Eurointelligence to the rescue lads...

Unilateral Brexit revocation is possible, but only until March 29

Yesterday was a big day in the Brexit process. The ECJ's advocate general gave his legal opinion on the Brexit revocation case, and the government lost a couple of amendment votes in the House of Commons. The former is more important. The latter look scarier from a distance than from close up - an illusory giant. A third important development is a fairly dramatic increase in no-deal preparations. 

In Luxembourg, the ECJ's advocate general yesterday gave an unambiguously clear endorsement of the UK's right to revoke its Art. 50 notification unilaterally but with a bullet: it has to happen inside the two-year negotiation period. But the advocate general did not explicitly say what the position would be if the Art. 50 period were extended: whether revocation would then not be possible at all, or whether it will then need mutual consent. 

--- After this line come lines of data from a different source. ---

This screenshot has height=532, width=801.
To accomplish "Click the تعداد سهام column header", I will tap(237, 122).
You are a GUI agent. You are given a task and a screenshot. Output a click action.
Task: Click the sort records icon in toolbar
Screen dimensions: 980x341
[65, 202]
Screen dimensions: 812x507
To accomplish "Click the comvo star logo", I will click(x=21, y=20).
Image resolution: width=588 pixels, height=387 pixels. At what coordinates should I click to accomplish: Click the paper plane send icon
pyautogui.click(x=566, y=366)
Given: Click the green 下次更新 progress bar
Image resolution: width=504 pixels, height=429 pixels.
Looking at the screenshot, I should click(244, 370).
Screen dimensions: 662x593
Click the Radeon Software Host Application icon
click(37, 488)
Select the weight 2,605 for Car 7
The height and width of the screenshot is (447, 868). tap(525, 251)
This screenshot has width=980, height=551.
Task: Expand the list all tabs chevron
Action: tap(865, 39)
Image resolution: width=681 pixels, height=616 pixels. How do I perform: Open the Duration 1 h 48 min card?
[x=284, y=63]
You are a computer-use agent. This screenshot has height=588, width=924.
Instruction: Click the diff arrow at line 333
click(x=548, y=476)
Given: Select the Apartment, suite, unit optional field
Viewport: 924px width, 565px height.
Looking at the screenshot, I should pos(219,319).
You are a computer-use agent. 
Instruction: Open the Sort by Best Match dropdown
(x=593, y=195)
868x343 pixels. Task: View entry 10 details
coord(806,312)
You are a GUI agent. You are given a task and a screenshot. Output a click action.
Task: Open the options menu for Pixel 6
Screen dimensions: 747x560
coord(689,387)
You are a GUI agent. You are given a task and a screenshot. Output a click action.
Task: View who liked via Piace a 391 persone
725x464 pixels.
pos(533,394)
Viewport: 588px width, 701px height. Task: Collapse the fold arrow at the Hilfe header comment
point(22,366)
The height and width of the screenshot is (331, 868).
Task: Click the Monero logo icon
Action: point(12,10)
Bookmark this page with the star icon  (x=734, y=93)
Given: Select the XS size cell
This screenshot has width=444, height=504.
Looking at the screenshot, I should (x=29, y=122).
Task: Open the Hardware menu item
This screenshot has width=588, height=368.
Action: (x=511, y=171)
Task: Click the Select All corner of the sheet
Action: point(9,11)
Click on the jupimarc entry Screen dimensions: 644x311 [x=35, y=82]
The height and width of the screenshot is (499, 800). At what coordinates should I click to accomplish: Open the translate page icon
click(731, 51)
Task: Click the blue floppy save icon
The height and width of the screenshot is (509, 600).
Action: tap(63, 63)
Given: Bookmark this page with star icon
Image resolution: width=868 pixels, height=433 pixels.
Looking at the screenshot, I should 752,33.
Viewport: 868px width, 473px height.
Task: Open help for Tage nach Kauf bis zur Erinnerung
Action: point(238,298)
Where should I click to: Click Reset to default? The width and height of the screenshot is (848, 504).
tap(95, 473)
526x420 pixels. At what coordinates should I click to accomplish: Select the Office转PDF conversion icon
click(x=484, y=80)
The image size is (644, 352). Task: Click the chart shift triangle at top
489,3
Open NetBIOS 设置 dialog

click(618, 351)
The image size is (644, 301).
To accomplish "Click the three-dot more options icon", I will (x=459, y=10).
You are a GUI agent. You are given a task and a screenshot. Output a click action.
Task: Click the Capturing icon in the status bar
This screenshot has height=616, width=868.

His legal reasoning is based on the Vienna Convention on the Law of Treaties, on which Art. 50 was based. One argument used by the advocate general is the wording in Article 50(2), which says that the government would notify the EU of its intention to leave, as opposed to its decision to leave. The advocate general also said that the alternative would have meant that a country gets expelled from the EU against its will. There are several other interesting points of EU law in the opinion, but these two arguments appear to us as the strongest. 

The advocate general imposes a few conditions, however.

the notification to revoke has to be officially communicated by the government;it must respect constitutional requirements - in the case of the UK it would require prior parliamentary approval;and finally there are the stipulations of a two-year time limit and the principles of good faith and co-operation.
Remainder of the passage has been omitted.